**Directions:**
1. In the biography of Sandra Boham, why did her time as president of Salish Kootenai College end in 2024?
2. Transcribe everything in the biography of Sandra Boham from "Sandra Lee Boham" down to "the Flathead Reservation.".

**Excerpted passage:**
○ ○ ○ ○ ○

President of Salish Kootenai College
- In office February 2016 – June 7, 2024
- Preceded by: Robert DePoe III
- Succeeded by: Michael M. Munson (Interim)

Personal details
- Citizenship: Confederated Salish and Kootenai Tribes United States
- Children: 4
- Education: University of Montana (B.A., Ed.D.) Montana State University (M.Ed.)

= Sandra Boham =

American academic administrator

Sandra Lee Boham is an American academic administrator who served as the president of Salish Kootenai College (SKC) from 2016 to 2024. An enrolled member of the Confederated Salish and Kootenai Tribes, she has worked in Indian education for several decades, holding positions in public school districts, tribal non-profits, and higher education institutions. Following her retirement from the college presidency, she was appointed chief operating officer of the Native Forward Scholars Fund in 2024.

== Early life and education ==
Boham was raised in St. Ignatius, Montana, and grew up as a military child. She is an enrolled member of the Confederated Salish and Kootenai Tribes of the Flathead Indian Reservation. Her father, Roy Martin, was originally from Kentucky, while her mother, Betty, was from the Flathead Reservation.

Boham graduated from St. Ignatius High School in 1978. She earned a B.A. in sociology from the University of Montana in 1982. She received a M.Ed. in Adult and Higher Education from Montana State University in 1991. In 2014, Boham earned a Ed.D. in Education Leadership from the University of Montana. Her dissertation was titled "The Relationship Between Intergenerational Educational Experiences, School Culture/Climate, and Racial Identity Among American Indian High School Students." John Matt was her faculty supervisor.

○ ○ ○ ○ ○

**Supplied entries:**
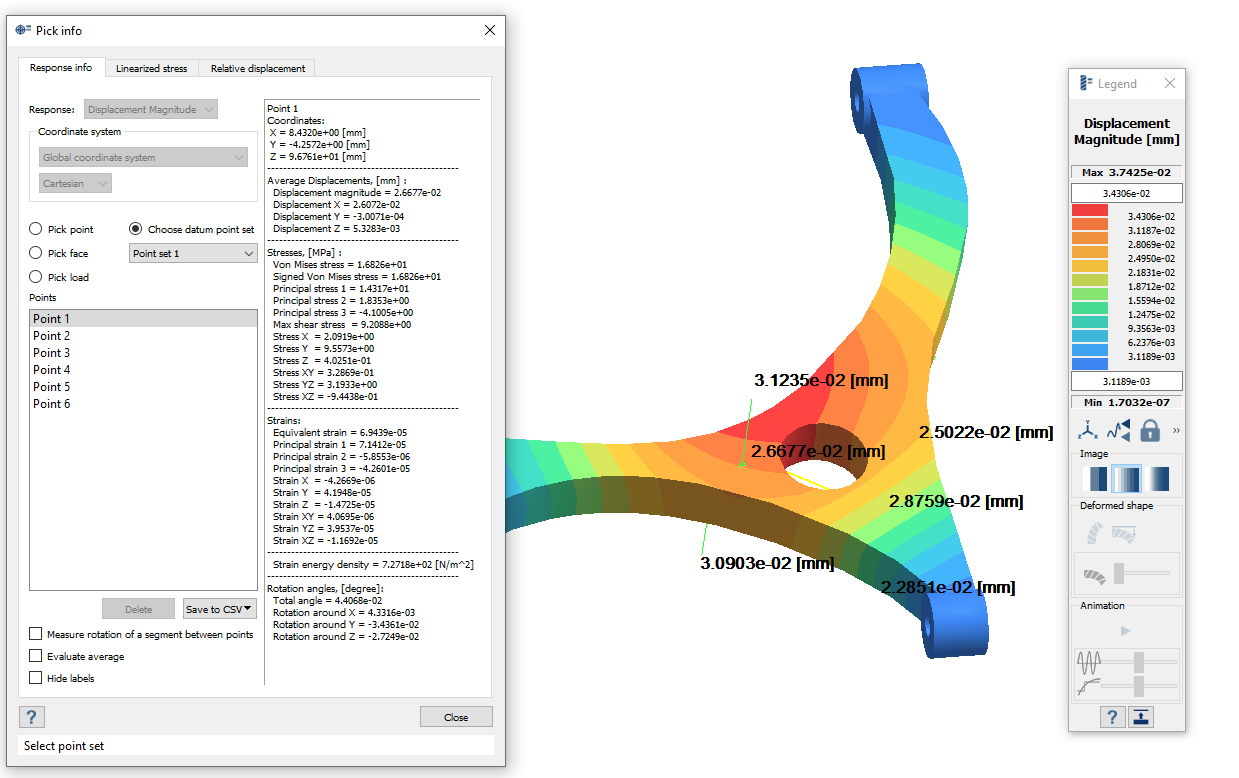Check the Evaluate average option
The height and width of the screenshot is (778, 1239).
click(36, 656)
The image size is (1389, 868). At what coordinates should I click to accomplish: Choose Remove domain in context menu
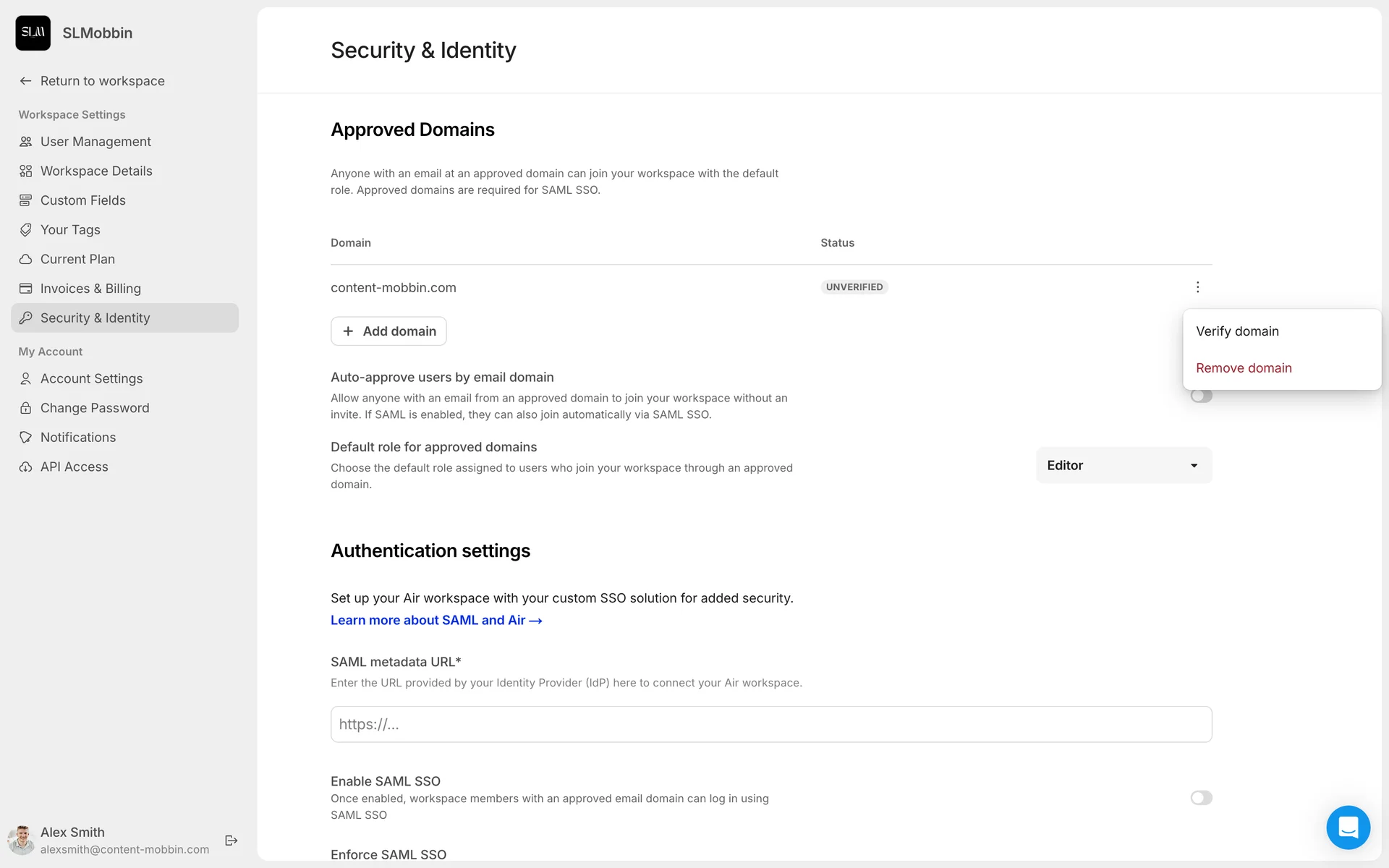click(1244, 368)
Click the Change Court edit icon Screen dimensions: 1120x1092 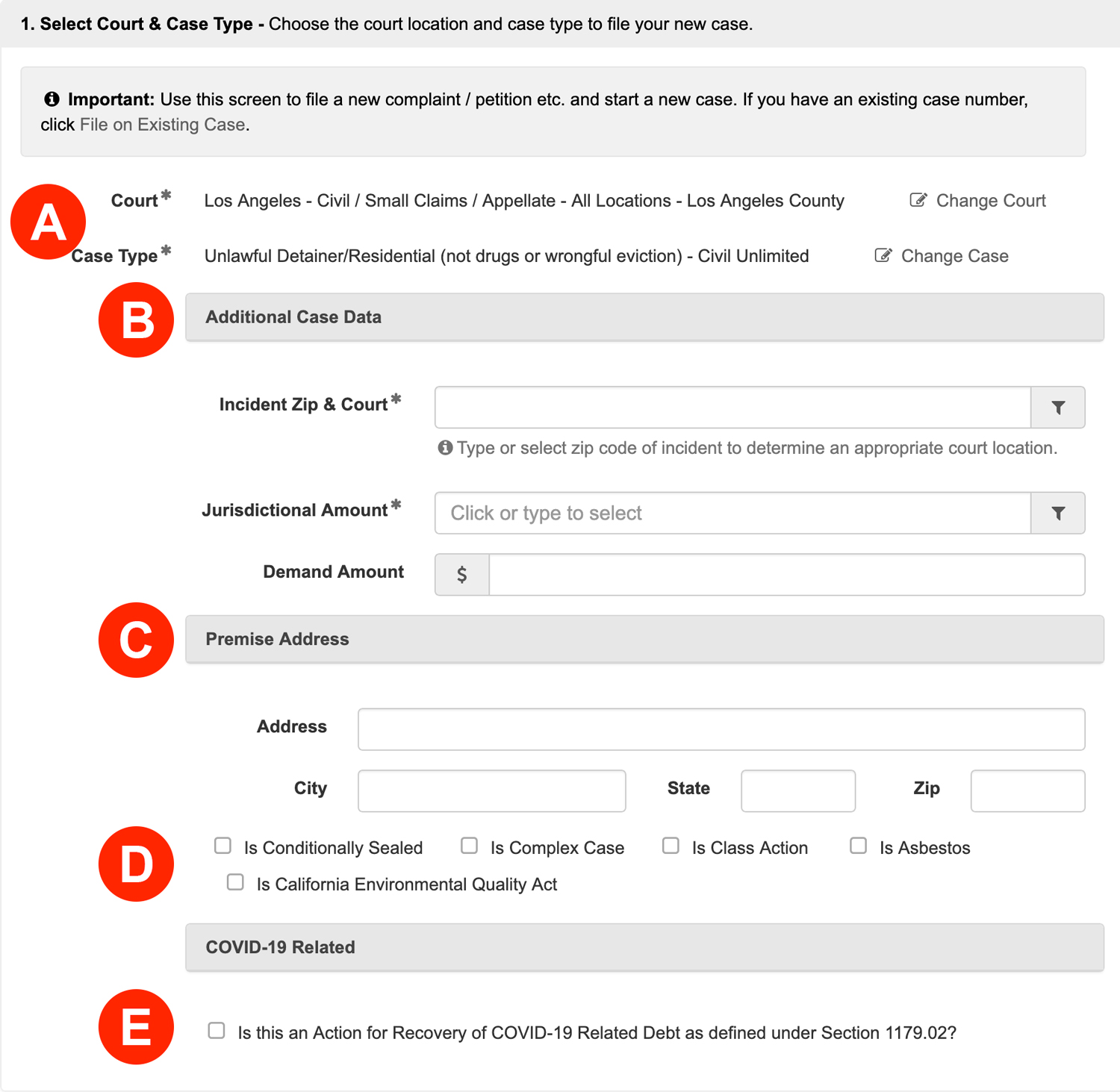pos(918,200)
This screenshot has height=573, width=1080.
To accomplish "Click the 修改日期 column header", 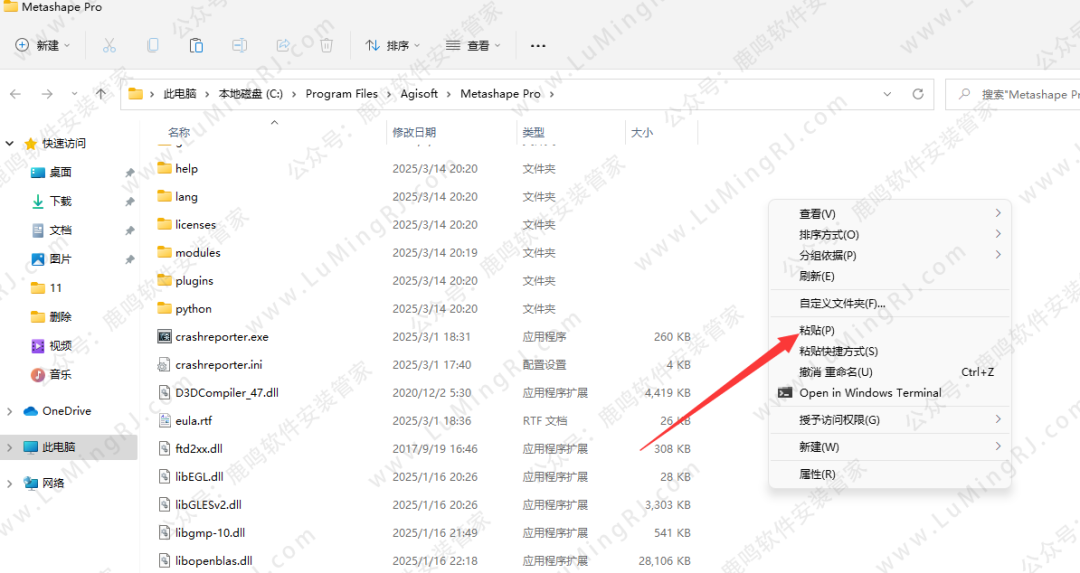I will [x=414, y=132].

○ ○ ○ ○ ○

**Answers by task:**
1. She retired from the college presidency. After that, she was appointed chief operating officer of the Native Forward Scholars Fund in 2024.

2.
Sandra Lee Boham is an American academic administrator who served as the president of Salish Kootenai College (SKC) from 2016 to 2024. An enrolled member of the Confederated Salish and Kootenai Tribes, she has worked in Indian education for several decades, holding positions in public school districts, tribal non-profits, and higher education institutions. Following her retirement from the college presidency, she was appointed chief operating officer of the Native Forward Scholars Fund in 2024.

== Early life and education ==
Boham was raised in St. Ignatius, Montana, and grew up as a military child. She is an enrolled member of the Confederated Salish and Kootenai Tribes of the Flathead Indian Reservation. Her father, Roy Martin, was originally from Kentucky, while her mother, Betty, was from the Flathead Reservation.